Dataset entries
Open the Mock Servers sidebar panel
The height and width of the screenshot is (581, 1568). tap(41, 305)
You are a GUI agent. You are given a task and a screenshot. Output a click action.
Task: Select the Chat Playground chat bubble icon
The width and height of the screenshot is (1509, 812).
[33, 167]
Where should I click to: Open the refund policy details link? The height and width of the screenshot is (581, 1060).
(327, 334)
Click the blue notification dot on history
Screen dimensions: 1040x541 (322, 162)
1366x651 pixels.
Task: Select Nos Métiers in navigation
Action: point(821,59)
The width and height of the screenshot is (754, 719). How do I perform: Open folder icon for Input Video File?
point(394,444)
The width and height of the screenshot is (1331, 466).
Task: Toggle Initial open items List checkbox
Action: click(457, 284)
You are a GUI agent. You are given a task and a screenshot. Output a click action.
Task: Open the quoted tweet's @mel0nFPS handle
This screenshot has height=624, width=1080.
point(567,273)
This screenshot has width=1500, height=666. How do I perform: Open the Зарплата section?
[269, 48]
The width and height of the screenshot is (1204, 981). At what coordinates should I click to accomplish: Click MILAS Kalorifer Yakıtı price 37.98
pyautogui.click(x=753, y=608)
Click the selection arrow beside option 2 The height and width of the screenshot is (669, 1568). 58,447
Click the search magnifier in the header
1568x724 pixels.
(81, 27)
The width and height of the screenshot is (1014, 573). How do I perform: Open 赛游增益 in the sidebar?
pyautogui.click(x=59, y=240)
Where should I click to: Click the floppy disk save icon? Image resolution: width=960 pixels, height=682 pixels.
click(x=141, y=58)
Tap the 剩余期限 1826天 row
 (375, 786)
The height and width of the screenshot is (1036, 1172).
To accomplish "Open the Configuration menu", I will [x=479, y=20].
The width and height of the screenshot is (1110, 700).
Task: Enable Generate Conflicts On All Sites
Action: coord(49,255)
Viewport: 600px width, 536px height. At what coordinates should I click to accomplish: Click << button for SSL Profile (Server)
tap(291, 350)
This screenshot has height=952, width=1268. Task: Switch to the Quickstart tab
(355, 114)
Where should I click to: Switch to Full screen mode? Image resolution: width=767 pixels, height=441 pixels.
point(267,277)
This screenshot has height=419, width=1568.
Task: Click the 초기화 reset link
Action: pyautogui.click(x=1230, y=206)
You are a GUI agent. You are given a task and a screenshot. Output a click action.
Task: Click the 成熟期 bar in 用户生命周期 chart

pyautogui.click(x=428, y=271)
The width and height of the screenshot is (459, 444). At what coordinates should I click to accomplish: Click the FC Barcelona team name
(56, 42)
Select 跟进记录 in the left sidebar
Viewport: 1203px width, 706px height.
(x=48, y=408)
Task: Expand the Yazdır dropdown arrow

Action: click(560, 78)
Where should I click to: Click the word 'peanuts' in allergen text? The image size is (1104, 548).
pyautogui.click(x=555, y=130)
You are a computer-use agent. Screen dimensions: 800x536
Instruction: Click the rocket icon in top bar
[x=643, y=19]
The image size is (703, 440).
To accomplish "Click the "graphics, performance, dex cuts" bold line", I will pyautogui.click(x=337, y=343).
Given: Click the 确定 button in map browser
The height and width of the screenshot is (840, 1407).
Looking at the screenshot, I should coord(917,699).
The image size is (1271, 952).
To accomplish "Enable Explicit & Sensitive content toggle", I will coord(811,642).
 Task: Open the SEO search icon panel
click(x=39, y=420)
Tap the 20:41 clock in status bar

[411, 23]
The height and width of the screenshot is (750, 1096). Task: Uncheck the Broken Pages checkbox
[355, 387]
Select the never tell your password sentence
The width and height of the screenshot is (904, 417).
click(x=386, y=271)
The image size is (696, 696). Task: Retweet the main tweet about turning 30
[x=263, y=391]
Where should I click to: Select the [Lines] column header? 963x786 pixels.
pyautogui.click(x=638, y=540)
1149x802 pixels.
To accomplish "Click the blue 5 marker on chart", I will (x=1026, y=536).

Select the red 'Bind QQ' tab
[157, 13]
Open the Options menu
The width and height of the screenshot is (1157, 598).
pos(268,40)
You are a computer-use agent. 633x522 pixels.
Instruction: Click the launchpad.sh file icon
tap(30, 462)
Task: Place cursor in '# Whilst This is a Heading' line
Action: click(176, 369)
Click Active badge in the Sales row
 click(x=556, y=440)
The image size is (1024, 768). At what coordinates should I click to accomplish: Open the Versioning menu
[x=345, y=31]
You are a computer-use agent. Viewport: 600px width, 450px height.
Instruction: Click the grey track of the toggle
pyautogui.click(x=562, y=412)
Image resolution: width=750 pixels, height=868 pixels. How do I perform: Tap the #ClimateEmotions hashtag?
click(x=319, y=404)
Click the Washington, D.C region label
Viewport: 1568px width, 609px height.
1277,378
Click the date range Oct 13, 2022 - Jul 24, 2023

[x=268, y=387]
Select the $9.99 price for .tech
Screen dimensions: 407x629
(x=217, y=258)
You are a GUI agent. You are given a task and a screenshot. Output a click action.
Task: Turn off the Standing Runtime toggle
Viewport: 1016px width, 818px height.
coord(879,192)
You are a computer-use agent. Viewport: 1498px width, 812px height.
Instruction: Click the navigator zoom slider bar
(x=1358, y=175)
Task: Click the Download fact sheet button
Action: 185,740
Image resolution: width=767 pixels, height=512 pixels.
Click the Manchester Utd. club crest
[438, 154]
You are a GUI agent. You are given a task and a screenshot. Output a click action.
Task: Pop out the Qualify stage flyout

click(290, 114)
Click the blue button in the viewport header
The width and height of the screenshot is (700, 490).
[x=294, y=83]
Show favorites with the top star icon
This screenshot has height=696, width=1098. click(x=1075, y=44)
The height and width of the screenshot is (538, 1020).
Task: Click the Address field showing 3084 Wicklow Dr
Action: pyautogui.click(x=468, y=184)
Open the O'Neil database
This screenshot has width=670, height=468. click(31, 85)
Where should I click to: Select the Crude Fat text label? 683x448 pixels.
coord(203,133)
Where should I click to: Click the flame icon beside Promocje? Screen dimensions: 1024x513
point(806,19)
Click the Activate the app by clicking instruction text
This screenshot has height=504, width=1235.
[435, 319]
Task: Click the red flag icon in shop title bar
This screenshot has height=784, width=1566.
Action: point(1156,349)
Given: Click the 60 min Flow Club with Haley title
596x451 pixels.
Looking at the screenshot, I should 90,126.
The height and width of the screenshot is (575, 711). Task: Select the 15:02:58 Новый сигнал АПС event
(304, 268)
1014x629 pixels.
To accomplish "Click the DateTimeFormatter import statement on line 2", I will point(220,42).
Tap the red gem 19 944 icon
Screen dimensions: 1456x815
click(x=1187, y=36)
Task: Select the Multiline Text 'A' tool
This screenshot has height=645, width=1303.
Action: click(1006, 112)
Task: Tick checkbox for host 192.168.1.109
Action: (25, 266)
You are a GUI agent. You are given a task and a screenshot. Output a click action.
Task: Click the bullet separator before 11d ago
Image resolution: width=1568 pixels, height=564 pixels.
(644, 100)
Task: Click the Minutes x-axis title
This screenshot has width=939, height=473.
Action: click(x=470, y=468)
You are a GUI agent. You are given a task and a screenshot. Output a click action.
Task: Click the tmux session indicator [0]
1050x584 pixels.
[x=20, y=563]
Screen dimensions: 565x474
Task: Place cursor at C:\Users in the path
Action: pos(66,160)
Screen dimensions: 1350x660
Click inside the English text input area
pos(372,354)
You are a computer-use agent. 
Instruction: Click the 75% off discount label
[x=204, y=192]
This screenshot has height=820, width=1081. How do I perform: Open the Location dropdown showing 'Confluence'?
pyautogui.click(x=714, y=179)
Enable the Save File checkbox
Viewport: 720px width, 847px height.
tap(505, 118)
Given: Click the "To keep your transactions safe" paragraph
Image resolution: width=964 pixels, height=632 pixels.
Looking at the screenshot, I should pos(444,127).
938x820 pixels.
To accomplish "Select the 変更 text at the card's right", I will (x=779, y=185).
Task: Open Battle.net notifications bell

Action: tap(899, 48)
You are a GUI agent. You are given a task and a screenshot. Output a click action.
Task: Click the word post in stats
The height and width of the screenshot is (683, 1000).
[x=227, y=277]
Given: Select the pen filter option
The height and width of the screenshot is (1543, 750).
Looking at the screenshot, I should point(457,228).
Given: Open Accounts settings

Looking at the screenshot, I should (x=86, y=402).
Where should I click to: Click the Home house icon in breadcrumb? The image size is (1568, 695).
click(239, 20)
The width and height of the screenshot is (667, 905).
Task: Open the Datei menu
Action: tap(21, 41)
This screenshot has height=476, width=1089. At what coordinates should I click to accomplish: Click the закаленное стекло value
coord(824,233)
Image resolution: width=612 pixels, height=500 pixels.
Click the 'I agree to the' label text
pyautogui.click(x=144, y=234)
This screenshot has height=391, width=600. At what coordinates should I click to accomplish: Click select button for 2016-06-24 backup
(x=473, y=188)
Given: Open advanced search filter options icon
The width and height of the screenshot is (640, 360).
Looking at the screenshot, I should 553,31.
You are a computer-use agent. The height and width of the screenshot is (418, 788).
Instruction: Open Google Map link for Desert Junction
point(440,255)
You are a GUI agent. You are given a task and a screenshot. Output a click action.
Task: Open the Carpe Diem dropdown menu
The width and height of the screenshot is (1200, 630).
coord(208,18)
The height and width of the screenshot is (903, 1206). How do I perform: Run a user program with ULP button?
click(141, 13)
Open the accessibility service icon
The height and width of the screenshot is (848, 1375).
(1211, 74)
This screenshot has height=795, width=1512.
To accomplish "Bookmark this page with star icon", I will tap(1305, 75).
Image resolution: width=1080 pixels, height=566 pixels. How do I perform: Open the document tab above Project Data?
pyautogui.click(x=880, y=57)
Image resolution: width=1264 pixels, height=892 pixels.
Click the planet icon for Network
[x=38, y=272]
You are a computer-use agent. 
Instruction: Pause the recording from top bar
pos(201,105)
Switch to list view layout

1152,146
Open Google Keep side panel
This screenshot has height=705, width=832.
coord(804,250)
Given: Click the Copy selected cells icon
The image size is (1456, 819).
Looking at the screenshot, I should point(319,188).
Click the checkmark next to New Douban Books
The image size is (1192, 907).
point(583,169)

The problem – How many lines above contain the word "title"? Answer with the number alone.

Solution – 3